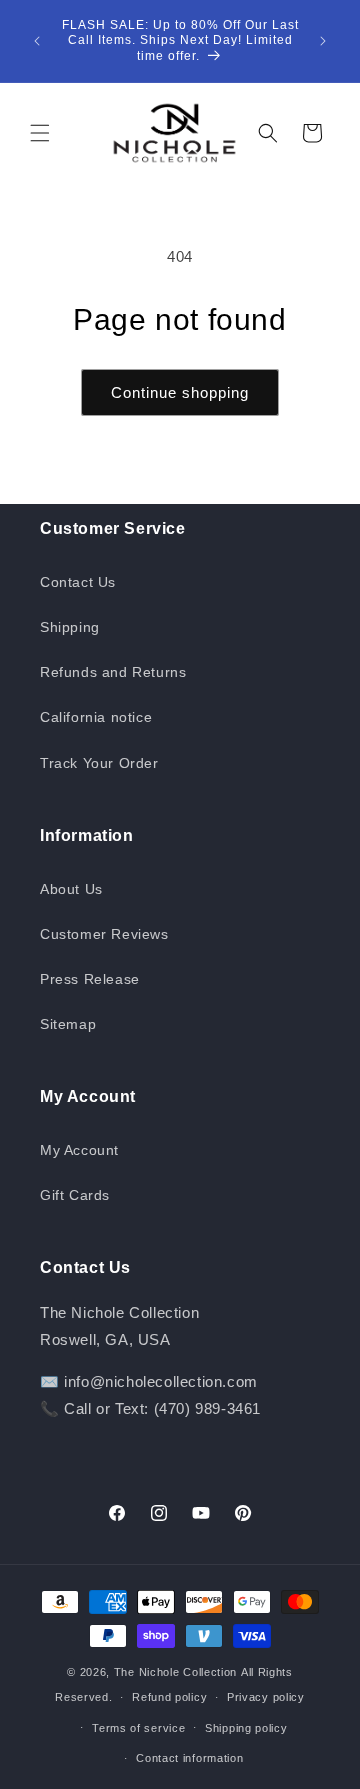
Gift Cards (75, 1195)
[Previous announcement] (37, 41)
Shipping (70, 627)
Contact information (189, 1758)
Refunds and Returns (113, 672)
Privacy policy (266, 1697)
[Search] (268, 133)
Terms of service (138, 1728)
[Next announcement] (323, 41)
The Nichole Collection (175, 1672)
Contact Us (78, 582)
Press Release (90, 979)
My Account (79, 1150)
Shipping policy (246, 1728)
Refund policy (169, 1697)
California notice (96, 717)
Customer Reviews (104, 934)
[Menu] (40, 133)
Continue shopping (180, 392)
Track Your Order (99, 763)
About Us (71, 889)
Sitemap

────────────────

TRY IT »
Take each line from the preceding material that contains "announcement" and copy it.

OUTPUT FOR THIS EXERCISE »
[Previous announcement] (37, 41)
[Next announcement] (323, 41)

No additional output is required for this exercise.